Think You Have a Bad Health Care Plan? Here’s the Proof

NEW YORK (MainStreet) — Americans are spending more on health care insurance – but are they spending that money wisely?

According to a report from Towers Watson, both employers and employees are spending more for health care, seeing a 5.9% and 9.3% hike in health insurance costs, respectively, from 2011 to this year.

Out of pocket cost are expected to rise between 16% and 18% as well.

With all that cash on the table, how can consumers be sure they are getting good value for their health insurance dollar?

GoHealthInsurance, a Chicago-based online health insurance exchange firm, offers up some good benchmarks for consumers to use in evaluating the quality of their health care plans.

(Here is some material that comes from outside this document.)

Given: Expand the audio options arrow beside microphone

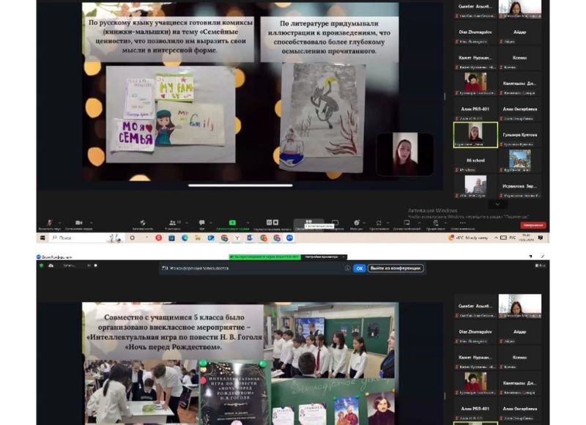Looking at the screenshot, I should [x=59, y=221].
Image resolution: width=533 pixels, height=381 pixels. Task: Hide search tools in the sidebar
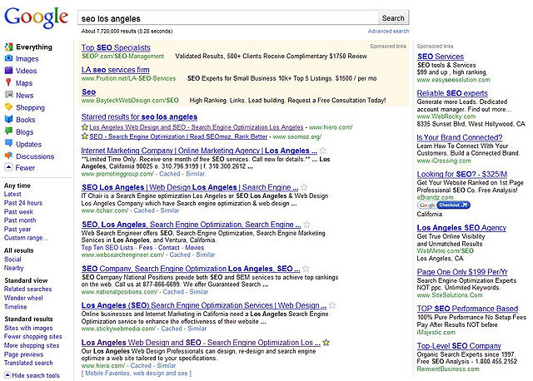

Specifically the firm has five solid signs that show you may have the wrong plan:

You don’t reach the plan’s deductible. GHI says if you never reach your health care plan’s deductible, you’re getting a raw deal. Better to match a high-deductible plan with a health care savings account to help with out-of-pocket costs.

You skip medical care to avoid a co-pay. This one is a big no-no. If you’re skipping out on doctor appointments to sidestep a co-pay, you have a bad health care plan. GHI offers two options – either get a plan with a lower co-payment or visit a local “minute clinic” for health care with a lower price tag.

Your doctor isn’t included in your plan. If your primary care physician doesn’t belong to your plan’s provider network, that’s an obstacle. That bumps up the cost of visiting your out-of-network provider while potentially forcing you to choose another, perhaps less suitable medical professional.

You don’t have a preferred-provider option. GHI says if you don’t have access to a preferred provider if you’re traveling, you’re tempting fate. In general, a PPO covers you no matter where you need medical help in the U.S.

You’re still paying for preventive care services. Most health care plans don’t charge you for preventive heath care visits, largely due to the Affordable Care Act. If your plan was locked in before March 23, 2010, you might still be paying for preventive services you don’t have to.

There are some hard and fast rules that apply to quality health care coverage, and most start with the red flags listed above.